ITEMS =>
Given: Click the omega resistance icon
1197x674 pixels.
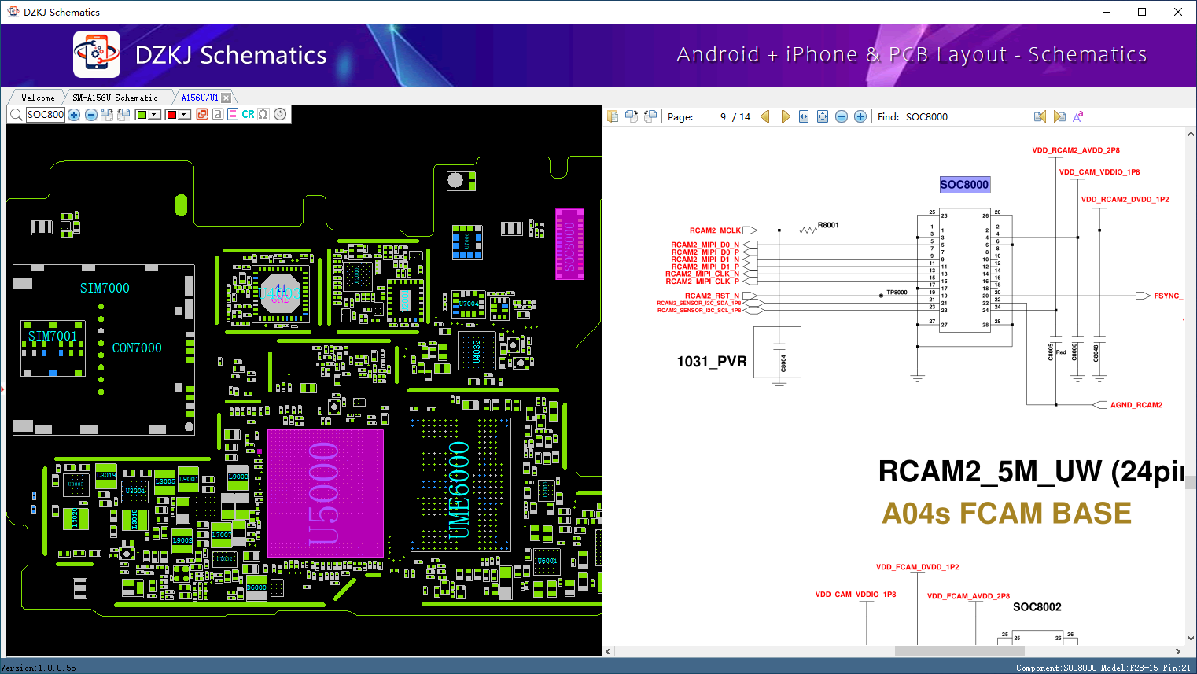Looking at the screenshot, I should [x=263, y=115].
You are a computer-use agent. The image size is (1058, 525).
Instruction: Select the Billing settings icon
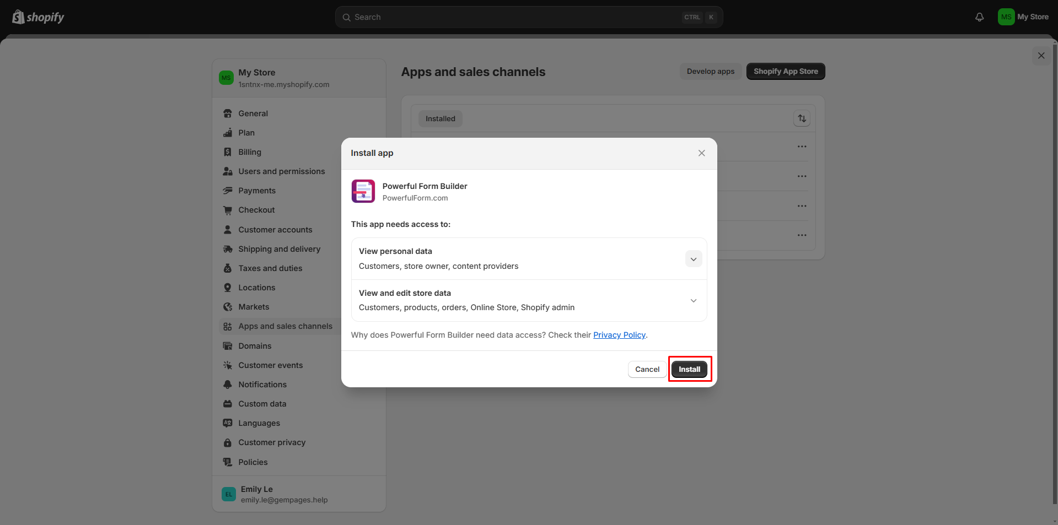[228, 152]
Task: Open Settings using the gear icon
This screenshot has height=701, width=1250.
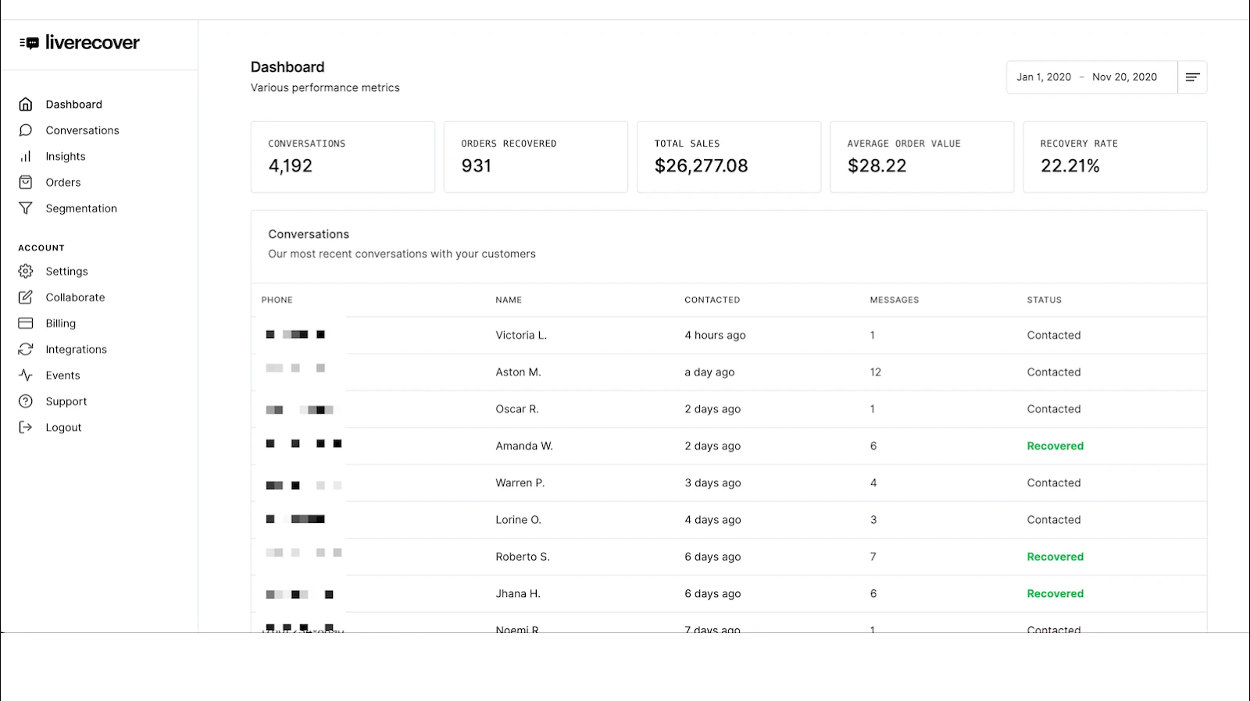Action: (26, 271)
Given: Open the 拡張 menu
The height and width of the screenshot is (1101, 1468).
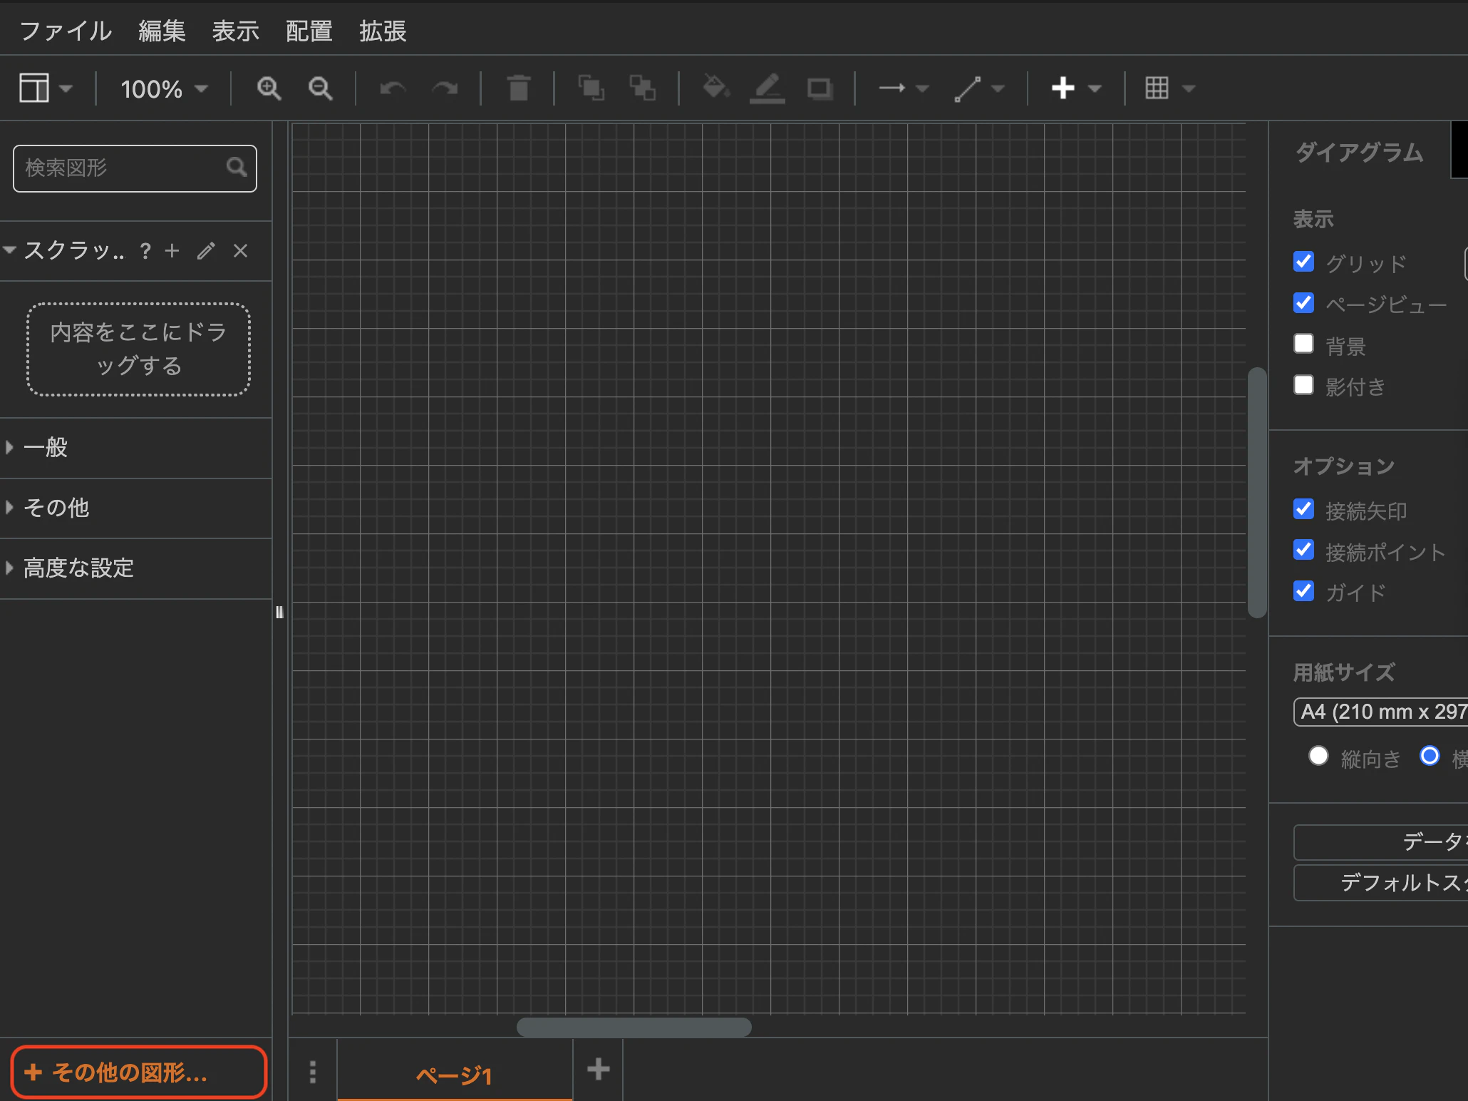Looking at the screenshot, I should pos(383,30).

* * *

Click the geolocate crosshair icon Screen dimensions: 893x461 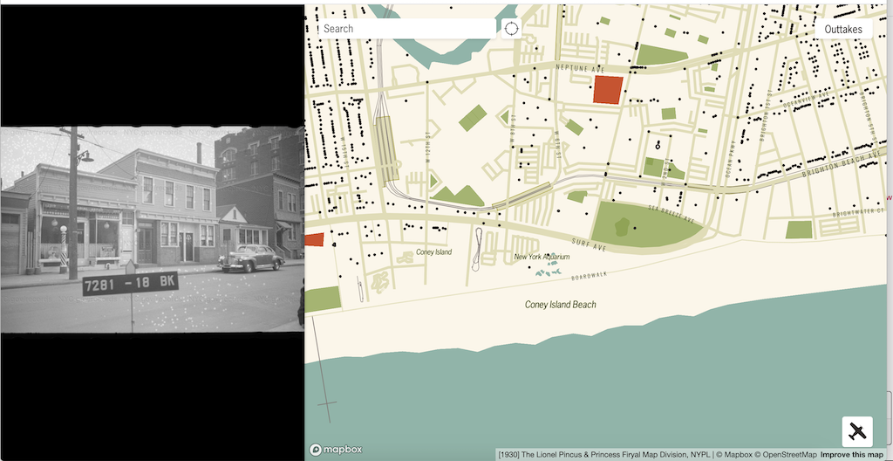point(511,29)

==

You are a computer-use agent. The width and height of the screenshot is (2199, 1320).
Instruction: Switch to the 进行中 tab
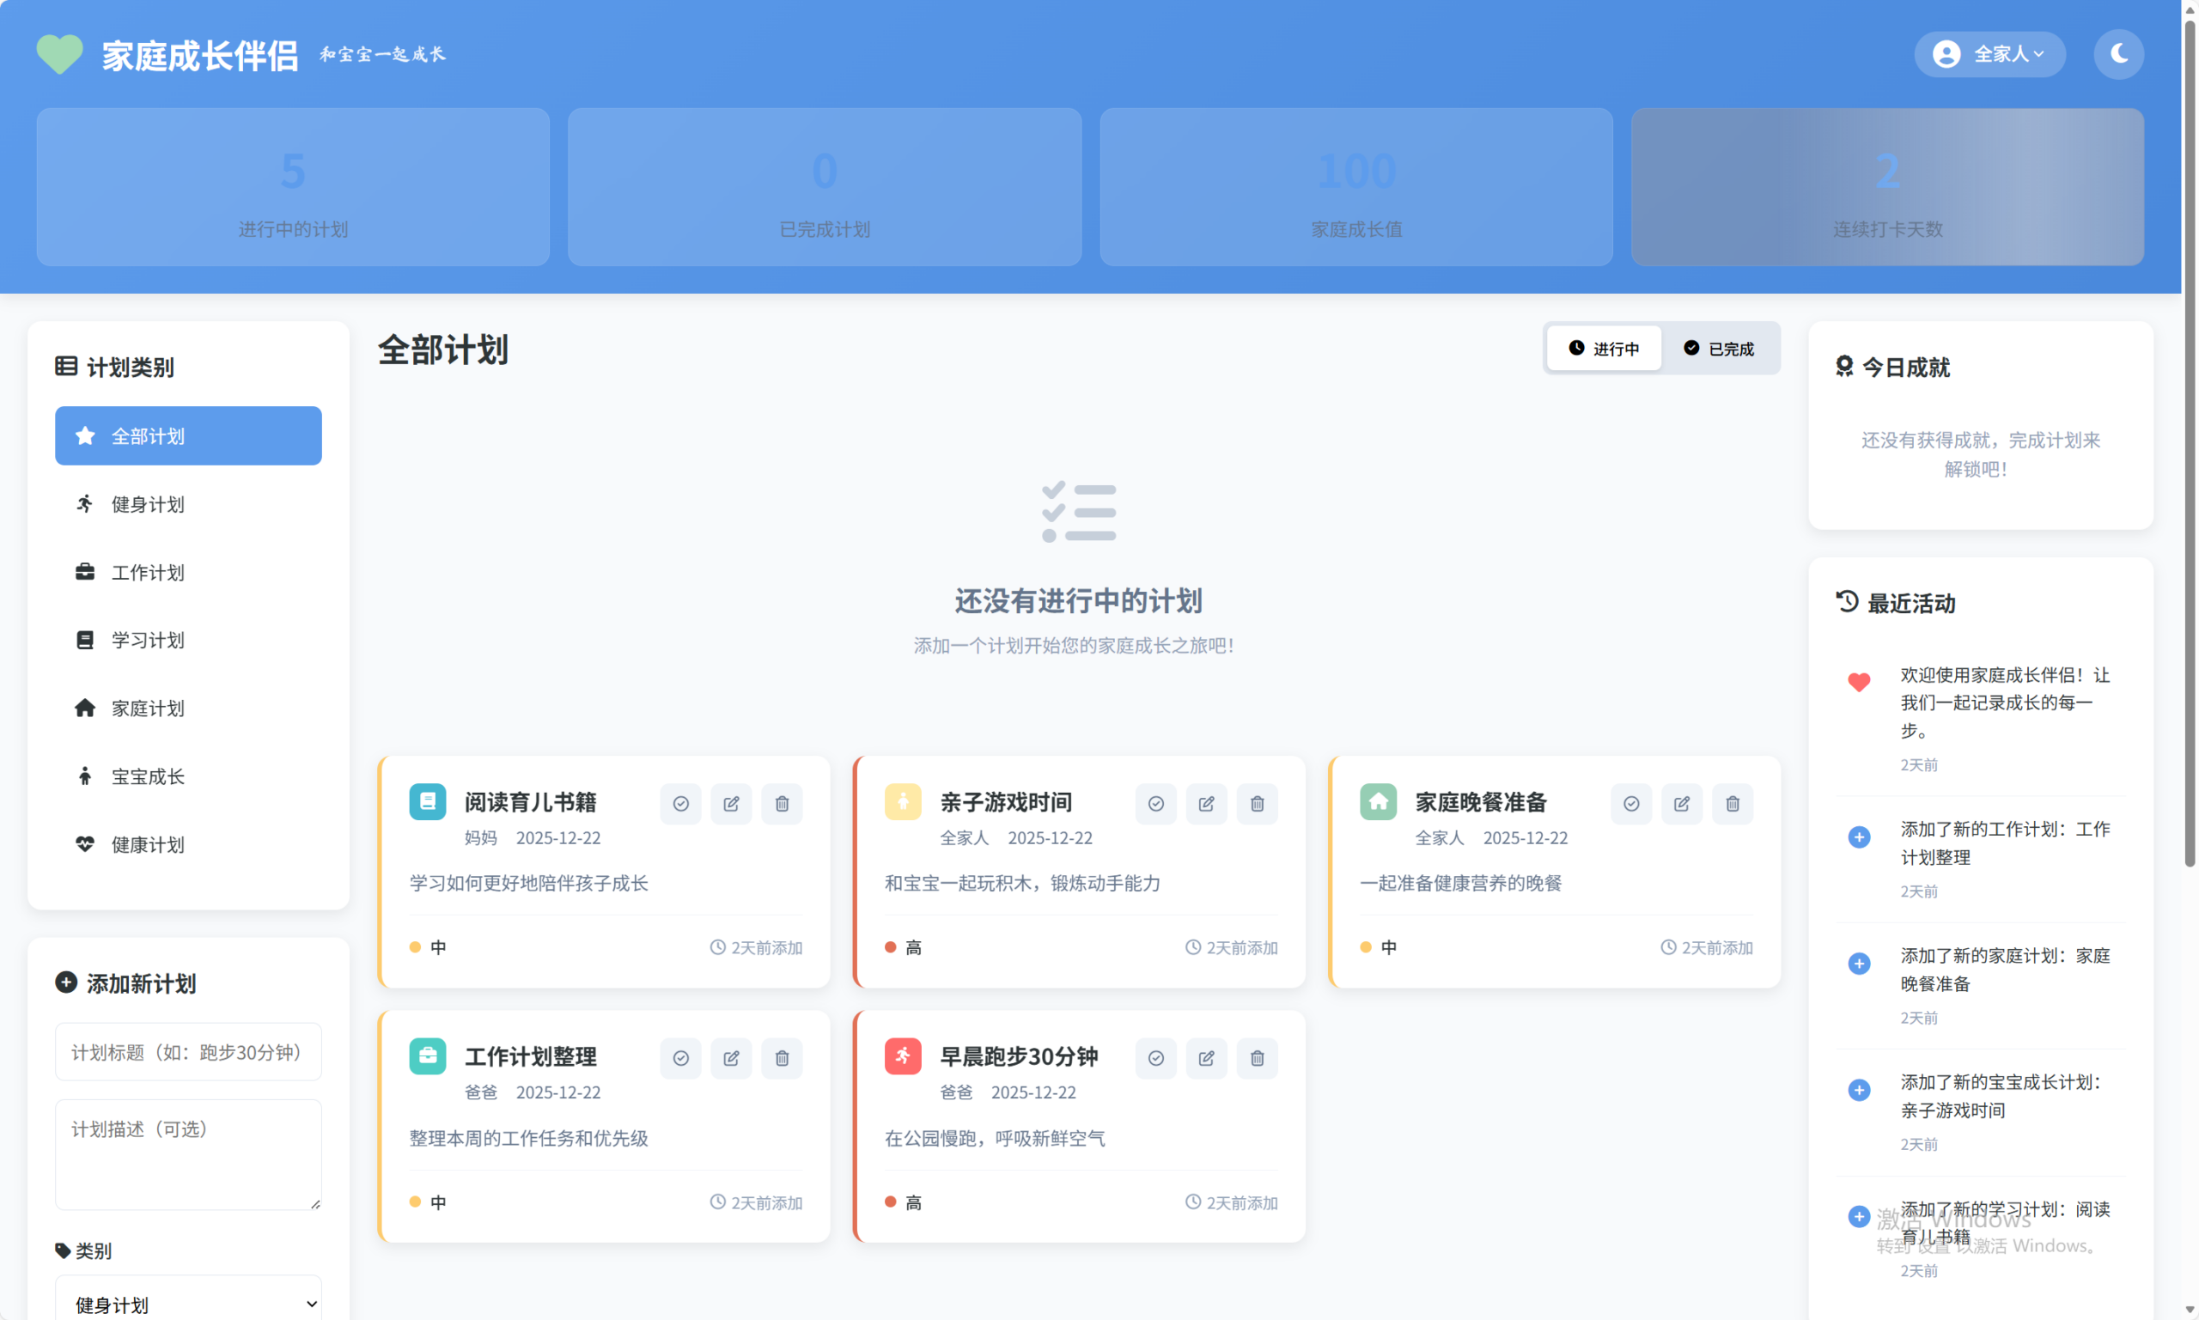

GIVEN TASK => Copy every line from the one containing "Given: Click the omega resistance icon" down to the one containing "Looking at the screenshot, I should pos(383,30).", leaving the pictures out of your answer.

RESULT OF THE TASK =>
Given: Click the omega resistance icon
1197x674 pixels.
Looking at the screenshot, I should [x=263, y=115].
You are a computer-use agent. The image size is (1058, 525).
Instruction: Select the Billing settings icon
[228, 152]
Task: Open Settings using the gear icon
This screenshot has height=701, width=1250.
Action: (26, 271)
Given: Open the 拡張 menu
The height and width of the screenshot is (1101, 1468).
Looking at the screenshot, I should pos(383,30).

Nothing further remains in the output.